It took the better part of the year, but it’s finally happened.
Last month, stocks broke out to new all-time highs. The bull market is officially back on track.
What’s next though? Is the market still healthy? Will these new highs lead to more gains… or an impending collapse?
Back in May, my colleague Steve Sjuggerud shared two indicators to watch in the months ahead.
Specifically, we wanted to watch them as stocks broke out (like they just did).
That’s because these are our early warning indicators. We want to watch them when the overall market is going up… They’ll tell us when a market peak is on the way.
Let’s see what they’re saying today…
Good news. Not only are stocks breaking out… but the boom is healthy.
We’ve got “green lights” from most of our early warning indicators.
As Steve explained in May, we’ve been tracking a total of five early warning indicators for the market. These indicators have a history of flashing “sell” when the overall market is near a peak.
Now, these aren’t “stop what you’re doing and sell” indicators. Instead, they tend to warn us of a coming collapse far in advance. If the market is going up, but these indicators turn down, it’s a bad sign.
Fortunately, our early warning indicators say we’re in good shape today. They say the market is healthy, and more gains are possible.
To show you what I mean, let’s take another look at the two early warning indicators we’ve been checking on here in DailyWealth. We’ll start with small-cap stocks…

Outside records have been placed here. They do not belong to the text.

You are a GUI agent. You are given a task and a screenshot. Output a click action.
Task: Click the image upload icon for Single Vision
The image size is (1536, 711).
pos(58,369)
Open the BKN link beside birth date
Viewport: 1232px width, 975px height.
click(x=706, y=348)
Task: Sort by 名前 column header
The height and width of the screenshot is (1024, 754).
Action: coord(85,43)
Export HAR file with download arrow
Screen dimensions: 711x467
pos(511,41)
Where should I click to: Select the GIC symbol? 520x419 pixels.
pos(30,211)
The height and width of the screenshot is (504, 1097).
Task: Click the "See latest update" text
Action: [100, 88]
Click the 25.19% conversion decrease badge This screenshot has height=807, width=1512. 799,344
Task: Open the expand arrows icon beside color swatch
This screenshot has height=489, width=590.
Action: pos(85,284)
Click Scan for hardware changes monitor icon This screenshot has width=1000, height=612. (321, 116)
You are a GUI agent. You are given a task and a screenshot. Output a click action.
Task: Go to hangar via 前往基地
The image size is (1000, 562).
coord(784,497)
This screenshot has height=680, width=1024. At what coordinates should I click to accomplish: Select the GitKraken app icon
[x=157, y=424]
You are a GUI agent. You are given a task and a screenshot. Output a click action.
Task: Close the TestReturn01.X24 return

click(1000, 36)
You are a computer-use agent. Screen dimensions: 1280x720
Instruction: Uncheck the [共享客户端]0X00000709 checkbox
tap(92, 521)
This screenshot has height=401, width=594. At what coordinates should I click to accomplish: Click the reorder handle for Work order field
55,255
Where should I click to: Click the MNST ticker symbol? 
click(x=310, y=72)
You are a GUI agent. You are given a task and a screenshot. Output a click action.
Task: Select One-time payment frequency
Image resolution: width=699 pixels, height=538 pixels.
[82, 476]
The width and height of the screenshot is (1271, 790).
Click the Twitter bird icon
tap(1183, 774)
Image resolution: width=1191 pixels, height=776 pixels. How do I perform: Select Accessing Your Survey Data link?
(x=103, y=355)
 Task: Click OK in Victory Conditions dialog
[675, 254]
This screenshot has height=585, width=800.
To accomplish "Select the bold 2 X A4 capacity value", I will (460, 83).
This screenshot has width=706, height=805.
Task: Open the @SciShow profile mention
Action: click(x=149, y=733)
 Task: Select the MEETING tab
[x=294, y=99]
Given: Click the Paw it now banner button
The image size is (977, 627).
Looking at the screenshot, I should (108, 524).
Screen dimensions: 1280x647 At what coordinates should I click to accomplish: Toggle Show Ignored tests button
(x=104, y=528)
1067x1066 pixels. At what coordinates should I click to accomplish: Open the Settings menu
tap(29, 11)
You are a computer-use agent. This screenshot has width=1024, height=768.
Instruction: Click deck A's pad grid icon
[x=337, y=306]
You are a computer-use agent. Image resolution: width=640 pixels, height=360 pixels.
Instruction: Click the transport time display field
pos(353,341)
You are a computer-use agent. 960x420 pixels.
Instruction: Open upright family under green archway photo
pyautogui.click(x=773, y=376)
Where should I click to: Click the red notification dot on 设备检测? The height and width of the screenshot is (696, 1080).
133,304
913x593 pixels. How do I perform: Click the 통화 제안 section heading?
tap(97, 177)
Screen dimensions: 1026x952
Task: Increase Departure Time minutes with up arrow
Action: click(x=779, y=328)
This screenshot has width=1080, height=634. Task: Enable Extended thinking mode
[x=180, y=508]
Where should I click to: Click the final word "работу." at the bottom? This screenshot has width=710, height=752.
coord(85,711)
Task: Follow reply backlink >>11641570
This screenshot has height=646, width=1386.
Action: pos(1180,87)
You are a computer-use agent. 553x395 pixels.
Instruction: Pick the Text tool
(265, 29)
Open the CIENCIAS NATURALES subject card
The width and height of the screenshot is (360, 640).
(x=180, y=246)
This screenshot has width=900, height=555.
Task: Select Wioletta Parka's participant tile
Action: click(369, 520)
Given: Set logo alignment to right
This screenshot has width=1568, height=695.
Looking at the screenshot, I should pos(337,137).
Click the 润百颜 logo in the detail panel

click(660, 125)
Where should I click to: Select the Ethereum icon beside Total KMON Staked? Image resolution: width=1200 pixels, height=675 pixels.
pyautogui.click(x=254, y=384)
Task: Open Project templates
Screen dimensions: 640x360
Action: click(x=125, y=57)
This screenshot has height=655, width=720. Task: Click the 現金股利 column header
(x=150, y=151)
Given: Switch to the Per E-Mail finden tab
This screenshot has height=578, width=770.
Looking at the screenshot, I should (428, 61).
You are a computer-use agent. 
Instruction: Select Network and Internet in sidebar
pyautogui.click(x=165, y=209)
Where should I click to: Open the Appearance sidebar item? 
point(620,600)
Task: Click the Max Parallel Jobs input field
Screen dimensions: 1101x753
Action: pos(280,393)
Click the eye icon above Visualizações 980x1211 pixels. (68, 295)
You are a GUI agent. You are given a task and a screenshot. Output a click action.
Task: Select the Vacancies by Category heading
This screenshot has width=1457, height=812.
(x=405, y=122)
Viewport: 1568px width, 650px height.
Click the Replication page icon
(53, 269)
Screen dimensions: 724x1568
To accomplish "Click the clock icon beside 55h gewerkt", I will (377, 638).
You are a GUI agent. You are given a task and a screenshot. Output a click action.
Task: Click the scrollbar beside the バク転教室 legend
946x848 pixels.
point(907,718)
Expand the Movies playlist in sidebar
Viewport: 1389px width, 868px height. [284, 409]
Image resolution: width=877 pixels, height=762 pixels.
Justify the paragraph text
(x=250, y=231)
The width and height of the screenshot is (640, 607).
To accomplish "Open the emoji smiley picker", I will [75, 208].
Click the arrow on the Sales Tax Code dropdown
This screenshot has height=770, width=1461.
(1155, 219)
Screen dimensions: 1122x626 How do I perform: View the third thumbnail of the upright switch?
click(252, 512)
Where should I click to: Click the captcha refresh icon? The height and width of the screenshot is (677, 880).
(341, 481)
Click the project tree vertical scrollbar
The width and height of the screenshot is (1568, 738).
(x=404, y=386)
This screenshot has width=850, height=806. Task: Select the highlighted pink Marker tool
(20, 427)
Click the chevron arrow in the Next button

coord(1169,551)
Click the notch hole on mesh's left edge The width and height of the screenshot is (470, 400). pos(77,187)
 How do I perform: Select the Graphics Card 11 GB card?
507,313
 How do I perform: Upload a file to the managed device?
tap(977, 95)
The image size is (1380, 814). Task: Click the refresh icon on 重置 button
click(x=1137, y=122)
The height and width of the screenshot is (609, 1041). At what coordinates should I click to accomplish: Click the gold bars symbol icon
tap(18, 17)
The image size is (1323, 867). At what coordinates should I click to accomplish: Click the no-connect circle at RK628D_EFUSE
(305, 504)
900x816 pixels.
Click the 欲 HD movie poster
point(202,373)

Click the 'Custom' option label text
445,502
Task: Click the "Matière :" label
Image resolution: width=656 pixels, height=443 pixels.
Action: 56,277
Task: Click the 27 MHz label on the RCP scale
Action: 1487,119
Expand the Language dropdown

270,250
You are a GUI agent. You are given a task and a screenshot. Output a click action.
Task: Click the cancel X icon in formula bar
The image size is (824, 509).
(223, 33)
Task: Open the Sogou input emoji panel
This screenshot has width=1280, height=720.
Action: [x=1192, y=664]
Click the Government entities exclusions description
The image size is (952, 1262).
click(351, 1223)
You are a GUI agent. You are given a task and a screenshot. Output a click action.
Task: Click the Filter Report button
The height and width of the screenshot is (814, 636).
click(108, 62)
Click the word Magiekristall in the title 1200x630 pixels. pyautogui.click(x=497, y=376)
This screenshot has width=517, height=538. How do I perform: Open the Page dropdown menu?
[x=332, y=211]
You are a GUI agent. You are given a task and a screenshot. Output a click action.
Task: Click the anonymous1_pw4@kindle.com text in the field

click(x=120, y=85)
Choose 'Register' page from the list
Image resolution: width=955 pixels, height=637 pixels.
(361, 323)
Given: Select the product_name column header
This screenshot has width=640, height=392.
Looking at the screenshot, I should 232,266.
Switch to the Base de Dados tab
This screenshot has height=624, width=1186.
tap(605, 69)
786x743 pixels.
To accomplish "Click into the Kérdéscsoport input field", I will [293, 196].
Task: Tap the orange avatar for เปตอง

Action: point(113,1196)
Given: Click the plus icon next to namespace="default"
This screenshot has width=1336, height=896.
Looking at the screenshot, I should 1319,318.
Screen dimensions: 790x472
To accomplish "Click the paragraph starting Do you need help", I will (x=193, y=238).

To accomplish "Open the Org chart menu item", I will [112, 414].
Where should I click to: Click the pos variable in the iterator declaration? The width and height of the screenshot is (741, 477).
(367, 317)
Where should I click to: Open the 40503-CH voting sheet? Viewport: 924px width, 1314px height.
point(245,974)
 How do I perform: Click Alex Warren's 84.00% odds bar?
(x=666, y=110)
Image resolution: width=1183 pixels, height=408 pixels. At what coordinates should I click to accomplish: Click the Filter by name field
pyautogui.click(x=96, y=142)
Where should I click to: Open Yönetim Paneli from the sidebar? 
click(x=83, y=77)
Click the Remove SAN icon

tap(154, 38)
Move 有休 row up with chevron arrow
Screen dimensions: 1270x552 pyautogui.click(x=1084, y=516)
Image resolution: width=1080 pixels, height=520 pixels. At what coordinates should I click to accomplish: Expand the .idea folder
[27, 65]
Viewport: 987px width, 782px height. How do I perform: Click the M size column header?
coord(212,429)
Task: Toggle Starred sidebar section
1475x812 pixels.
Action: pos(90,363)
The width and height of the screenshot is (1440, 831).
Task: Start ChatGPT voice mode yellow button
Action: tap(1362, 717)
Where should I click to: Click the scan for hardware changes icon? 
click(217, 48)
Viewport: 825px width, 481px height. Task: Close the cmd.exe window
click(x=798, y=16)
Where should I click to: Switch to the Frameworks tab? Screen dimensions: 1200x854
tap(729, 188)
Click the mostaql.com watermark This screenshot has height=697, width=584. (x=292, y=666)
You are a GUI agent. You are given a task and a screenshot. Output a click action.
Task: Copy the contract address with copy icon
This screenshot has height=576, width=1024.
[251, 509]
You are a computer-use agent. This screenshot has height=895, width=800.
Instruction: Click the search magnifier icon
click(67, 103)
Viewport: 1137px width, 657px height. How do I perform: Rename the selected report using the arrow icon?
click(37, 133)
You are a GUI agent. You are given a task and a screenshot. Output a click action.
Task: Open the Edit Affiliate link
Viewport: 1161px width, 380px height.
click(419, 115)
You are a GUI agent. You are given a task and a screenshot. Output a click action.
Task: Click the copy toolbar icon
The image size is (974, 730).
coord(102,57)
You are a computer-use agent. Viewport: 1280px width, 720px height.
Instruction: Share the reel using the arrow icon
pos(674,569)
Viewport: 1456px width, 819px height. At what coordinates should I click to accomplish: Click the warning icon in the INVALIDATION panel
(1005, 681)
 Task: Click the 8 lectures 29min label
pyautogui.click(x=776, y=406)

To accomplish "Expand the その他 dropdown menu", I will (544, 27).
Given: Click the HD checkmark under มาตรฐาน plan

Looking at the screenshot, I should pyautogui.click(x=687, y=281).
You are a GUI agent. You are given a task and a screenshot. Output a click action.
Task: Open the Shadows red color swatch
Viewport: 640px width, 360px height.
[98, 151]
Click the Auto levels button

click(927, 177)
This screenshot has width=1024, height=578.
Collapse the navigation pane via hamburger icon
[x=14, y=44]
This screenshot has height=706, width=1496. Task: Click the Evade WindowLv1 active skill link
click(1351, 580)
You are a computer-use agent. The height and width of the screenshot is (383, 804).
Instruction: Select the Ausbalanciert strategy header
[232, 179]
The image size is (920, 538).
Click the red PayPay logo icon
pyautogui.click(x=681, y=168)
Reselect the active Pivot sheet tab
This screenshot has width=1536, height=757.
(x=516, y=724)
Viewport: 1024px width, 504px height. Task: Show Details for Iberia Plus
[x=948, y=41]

Small-cap stocks give us a deeper look into what’s happening in the market. If the overall market is soaring but small caps aren’t, that’s cause for concern. It means only the biggest companies are succeeding… which means the boom could be ripe for collapse.
Fortunately, that’s not happening right now. Small-cap stocks actually broke out to new highs in May, long before the overall market’s breakout last month.
The Russell 2000 Index recently hit new highs too. Take a look…
This is great to see. It means it’s not just the largest stocks pushing the overall market higher… Even small companies are booming.
We can see this another way as well, using our other indicator…
This one looks at the entire market and shows how many stocks are moving higher versus how many are moving lower. It’s called the advance/decline line.
This signal tells us whether a lot of stocks are going up (that’s good) or only a few stocks are going up (that’s bad).
Today, we’re seeing a lot of stocks climbing. The advance/decline line has been hitting new highs, just like small-cap stocks. Take a look…
Again, a rising advance/decline line means the boom is broad… Lots of companies are moving up.
We’d be worried if that wasn’t the case. If the S&P 500 Index broke out to new highs on the backs of Apple (AAPL) and Amazon (AMZN), but most other stocks were falling, it’d be a dangerous sign. But again, that’s not happening right now.
When you consider that fact, it’s hard not to be excited…
Stocks are healthy. They’ve just hit new all-time highs for the first time in months. And the boom is happening broadly, across all parts of the market.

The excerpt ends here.